Papercut and colored pencil art by Sheryl Aronson X 5

Monday, December 6, 2010

Adaptation 101

I am an occupational therapist (OT). I am trained to look for ways that an activity can be adapted for differing abilities.  That really comes in handy when my body parts are complaining or my fatigue level is high. I have had alot of practice over the past year, trying to figure out how to take care of business with tennis elbow in my right arm flaring up at the least bit of exertion.
I have been going to a physical therapist for my arm, and have been having her give me exercises for my knee pain as well.  Several of the exercises she gave me to do I have had to adapt.  One of them is a stretch for the quadriceps muscles, he muscles in the front of the thighs.  The traditional way of doing the stretch is to stand next to something you can hold on to, lift one foot behind you, and grab onto your ankle with the hand on the same side of your body.  Point your knee down toward the ground, with your foot behind your butt, sole of the foot toward the ceiling.   You can increase the stretch by pushing your hip forward, and/or your foot back away from your butt.  (If you can't grab your ankle, you can grab your pant leg.)  I can't do this exercise the 'normal' way with my right leg, because it puts strain on my right arm.
I came up with two adaptations.

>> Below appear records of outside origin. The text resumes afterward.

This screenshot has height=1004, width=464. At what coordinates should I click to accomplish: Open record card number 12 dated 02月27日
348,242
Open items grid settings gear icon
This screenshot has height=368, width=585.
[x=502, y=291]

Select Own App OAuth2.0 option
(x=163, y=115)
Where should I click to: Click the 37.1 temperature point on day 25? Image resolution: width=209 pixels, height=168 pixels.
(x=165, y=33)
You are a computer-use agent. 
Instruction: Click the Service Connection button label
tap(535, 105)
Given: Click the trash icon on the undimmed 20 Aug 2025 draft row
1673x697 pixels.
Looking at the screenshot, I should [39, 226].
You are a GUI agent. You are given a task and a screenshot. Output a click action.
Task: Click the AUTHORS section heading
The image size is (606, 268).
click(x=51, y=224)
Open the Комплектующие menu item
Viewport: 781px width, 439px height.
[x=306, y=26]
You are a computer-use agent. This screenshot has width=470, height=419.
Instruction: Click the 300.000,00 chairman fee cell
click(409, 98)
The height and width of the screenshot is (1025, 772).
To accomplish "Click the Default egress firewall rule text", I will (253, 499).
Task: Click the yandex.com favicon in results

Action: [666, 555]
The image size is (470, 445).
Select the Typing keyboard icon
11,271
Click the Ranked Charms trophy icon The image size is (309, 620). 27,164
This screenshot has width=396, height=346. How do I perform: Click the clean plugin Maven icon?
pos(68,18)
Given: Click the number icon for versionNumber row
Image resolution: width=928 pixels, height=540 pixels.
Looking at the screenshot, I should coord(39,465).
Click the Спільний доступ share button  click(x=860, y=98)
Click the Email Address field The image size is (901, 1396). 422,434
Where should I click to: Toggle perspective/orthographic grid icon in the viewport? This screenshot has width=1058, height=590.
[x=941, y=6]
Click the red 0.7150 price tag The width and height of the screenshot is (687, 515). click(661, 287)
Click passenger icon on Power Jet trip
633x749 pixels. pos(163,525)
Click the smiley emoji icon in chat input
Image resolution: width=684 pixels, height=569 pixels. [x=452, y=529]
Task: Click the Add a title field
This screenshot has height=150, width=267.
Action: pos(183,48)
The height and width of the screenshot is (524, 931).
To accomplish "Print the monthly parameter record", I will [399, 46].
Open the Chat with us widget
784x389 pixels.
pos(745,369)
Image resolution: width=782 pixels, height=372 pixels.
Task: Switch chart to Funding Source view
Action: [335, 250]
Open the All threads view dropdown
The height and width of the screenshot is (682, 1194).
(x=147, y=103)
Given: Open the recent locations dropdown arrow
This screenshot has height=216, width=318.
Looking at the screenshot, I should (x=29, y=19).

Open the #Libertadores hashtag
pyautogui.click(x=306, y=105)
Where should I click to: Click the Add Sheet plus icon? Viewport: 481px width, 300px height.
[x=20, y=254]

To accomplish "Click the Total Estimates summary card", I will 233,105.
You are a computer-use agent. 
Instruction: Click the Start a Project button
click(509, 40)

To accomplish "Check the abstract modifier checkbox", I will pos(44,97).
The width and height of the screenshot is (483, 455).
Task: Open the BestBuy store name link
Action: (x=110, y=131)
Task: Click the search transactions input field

The first one, I can do in my recliner chair.  I sit with my weight mostly on one hip, and bring the other foot up next to/behind me.  I then twist so that the foot is behind me, my knee is pointed away from my head, and push my hip forward and foot backward to get a good stretch.  As you might expect, I feel a bit like a pretzel doing this, and my other body parts ask me what it is I am trying to do.
The second adaptation is more creative, and also safer and more comfortable.  I discovered that our washer and dryer are just the right height to put my foot up on to do this stretch.  I simply turn my back to the washer, lift my foot up behind me, and balance the top of my foot on top of the washer, sole of my foot to the ceiling (my hand helps keep it in position, without undue strain on my right arm).  I do make sure I am wearing cushy shoes to do this, so the top of my foot doesn't hurt.
Occupational therapists are trained to adapt things, but you don't have to be an OT to do it.  I know that most, if not all, of my readers have chronic illness or chronic pain issues, that is what drew you to my blog in the first place.  Business as usual is not usual for us.  There are often things that we can't do, or can't do the 'normal' way because of the pain, fatigue, or whatever other symptoms might have cropped up that day.  Knowing how to make adaptations takes creativity and practice, but can be readily learned.
The formula for making an adaptation is as follows:
1.  Know what it is you are trying to accomplish.  In the case of an exercise like the one above, what muscle are you trying to stretch, and in what direction.
2.  What is keeping you from doing it the usual way?  In this case, it was my arm pain, so I needed to find a way to position my leg to do this stretch, without using my arm to do it.
3.  What are some options for accomplishing your goal, bypassing the problem area?  I outlined two options for doing this exercise above, each of which is feasible, one of which is better than the other.
4.  Decide which option seems the best, and try it.   If it doesn't work, try another option.
Not everything is adaptable for every situation, but you may be surprised and pleased with how many things you can do, just by adapting some of the factors to fit your needs.